The Winemaker's Wife
You know you are a winemaker's wife when you become a winery widow during the months of February and May...
Before you start sending condolence cards and flowers, please let me explain! The WMH is alive, healthy and well, but it’s vintage! When speaking to my other fellow winemaker wives this word has many meanings. There is an unspoken law that when it is vintage we understand that our partners go into battle for 3 months. Each vintage is different; as Mother Nature is the CEO of all wineries, it is up to her as to how it is going to be.
So how do I know that vintage has started?
Starting in February the daylight hours of seeing my WMH begin to diminish. Much focus and attention is given to the vineyard, winemaking and the weather. WMH becomes obsessed with the weather, it’s like a bride leading up to her wedding day – but even more detail is necessary. I have to say that it actually becomes an obsession. I will also add that the meteorologists have absolutely no idea, which is frustrating and also like playing a game of Russian roulette. The perfect weather needed is sunshine, a little bit of rain but not too much, some wind and absolutely no humidity. Not too much to ask for really!
From early vintage the WMH battles with the vineyard, hoping that this year he will have the quality and quantity that he hopes for.
By March the WMH is starting to talk in another language, on the phone to growers you hear words like baume` and veraison. Growers start to get itchy feet and need counselling advice on whether to spray, pray or pick their fruit.
Autumn arrives and the harvest season truly commences. The WMH begins the dawn to dusk patrols. As one farms with nature, it also means that you have to try and control some aspects of it. Birds also seem to enjoy the taste of grapes and the epic bird patrolling begins. With all hands on deck, gas guns, a scary man and a bird radar detecting system, the WMH tries to outwit these pesky birds – there are wins and losses.

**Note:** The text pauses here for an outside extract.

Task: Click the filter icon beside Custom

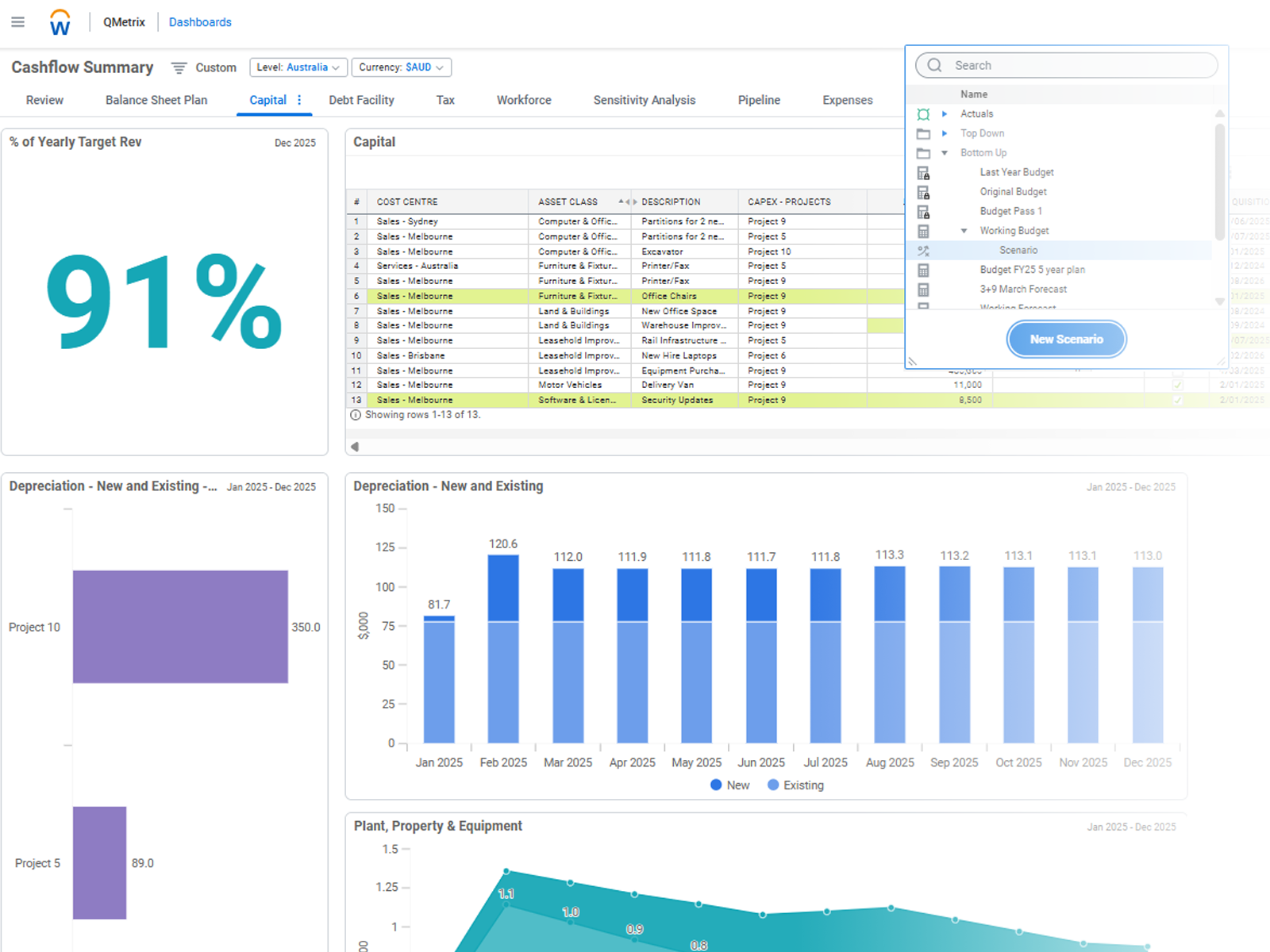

As the winery widow you have to understand that the WMH usually works a 7 day week, its just part of the vintage routine. You also understand that no planning can take place during these months, each vintage is just so unpredictable. However in 2011, we decided to get married during vintage. Yes, absolutely crazy! In planning the wedding I was allowed 15 minutes in the evening to run through any ideas/important decisions that needed to be made. It required me to be organised and luckily for me the WMH had total faith in my wedding planning. The day was perfect and we got our beautiful autumnal photos, which is why we decided on a May wedding in our beautiful town of Daylesford. Of course the honeymoon was not straight away, this was postponed to July, as the WMH was picking fruit the day after the wedding!

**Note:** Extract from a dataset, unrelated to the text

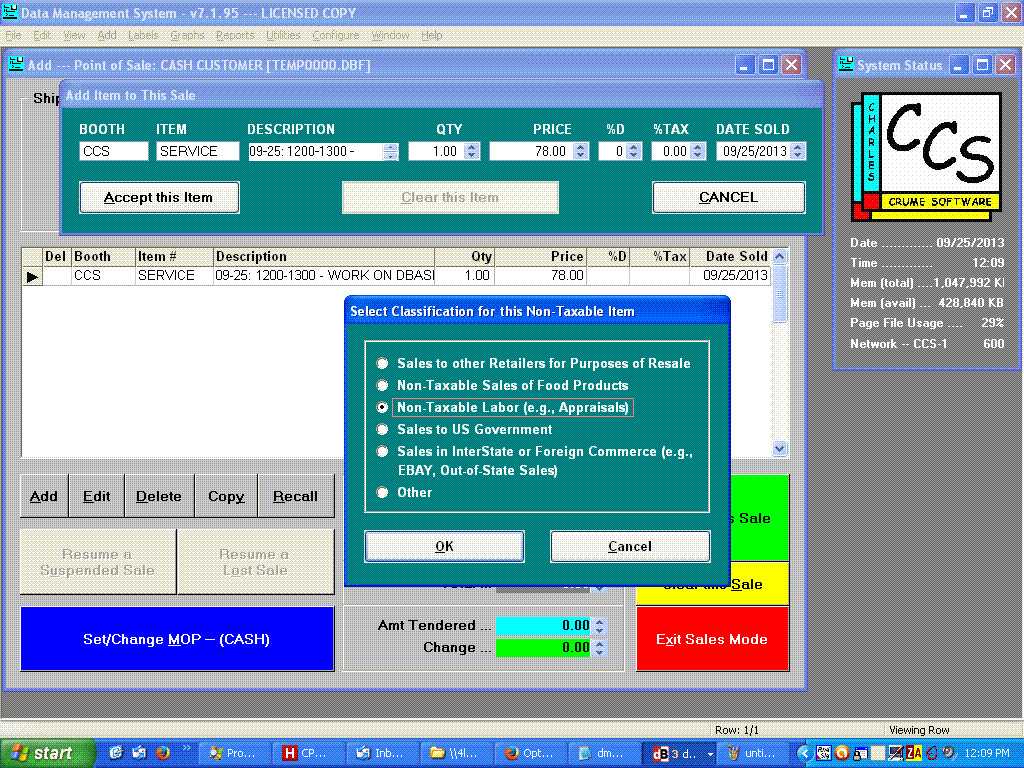Select Non-Taxable Sales of Food Products
The height and width of the screenshot is (768, 1024).
pos(382,386)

As the 3rd month approaches and when you think you will never see your WMH again or have a conversation longer than 10 minutes, you hear the relieving words: “Last of the fruit will be in by the end of the week”. This means that the hard yakka of early mornings and late nights will soon come to an end. The person you called husband will be able to eat dinner with you and heaven forbid, he may actually get a weekend off!
Vintage makes you appreciate all the good things about being married to a winemaker. You know vintage has to happen, it also allows him to earn a crust and sell the product that he loves making.
Although I do thank Mother Nature for winter when the vines go to sleep; so we can spend time as a family, regroup and do it all again the following year.